A lot of the education within the refugee community was heavily religious education and there was a reason for that. Conditions were so tough that faith and religion provided a safety net for everyone that you could lean on regardless of how tough things were. Holding on to our faith made life bearable. The camps themselves were these deserted areas that refugees had to develop on their own. When you first cross the border and arrive at the camp you had to build your own house on the plot of land that was given to you. These houses would be made of either mud or other natural resources available. Many of these refugees lived there for two to three decades. People would go about their lives happily making the most out of things. After ten years, the refugees turned these deserts into an oases. You would go to these camps and see a lot of trees, plants, and flowers. They made the most out of those conditions because they were able to rely on their faith. Religious education was a positive thing and was the very focal point of everyone’s education. I cherish my educational experience and for me, it was a very pleasant and beautiful experience of learning my faith. Now looking back people see it as something negative that played a role in extremism and violence. I went through a madrasa education, there was no militancy, no one taught me to go kill people or hate people. I feel like it’s being mischaracterized, exploited and people will make a lot of very sweeping statements about the madrasas. When a generation grows up knowing nothing but war then of course they’re going to start fighting over power and cause suffering that unfortunately continues until this day. There’s a lot of blame to go around and any armed conflict breeds a lot social decadence, but at the root level, there was nothing but goodness in my experience as a refugee.

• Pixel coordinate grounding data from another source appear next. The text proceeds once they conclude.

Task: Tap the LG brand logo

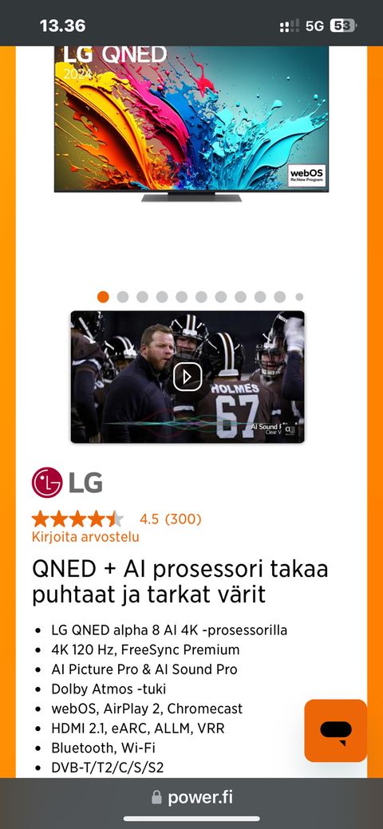Action: [x=67, y=482]
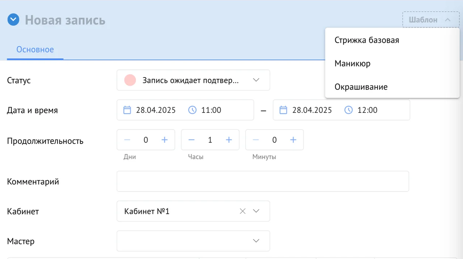Image resolution: width=463 pixels, height=259 pixels.
Task: Click the clock icon next to 11:00
Action: click(x=192, y=110)
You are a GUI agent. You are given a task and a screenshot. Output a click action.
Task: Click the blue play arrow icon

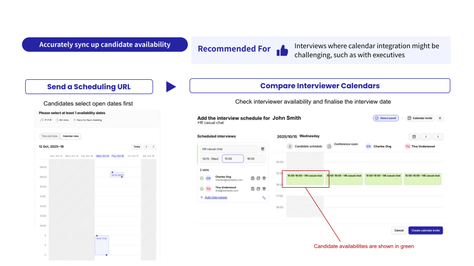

Before coming to America I had learned English in Peshawar. If I had continued to live in Afghanistan I would have never been able to learn foreign languages like Arabic, Urdu, and English or get any kind of education. So this experience of being a refugee came with hardships but also with a lot of blessings.

Pakistan was like a second home to us. The people were especially hospitable and we felt at home there as we do now in America. Like many Afghans, we eventually moved from the refugee camp to more settled areas. Everyone living there embraced us and we never felt like we didn’t belong.”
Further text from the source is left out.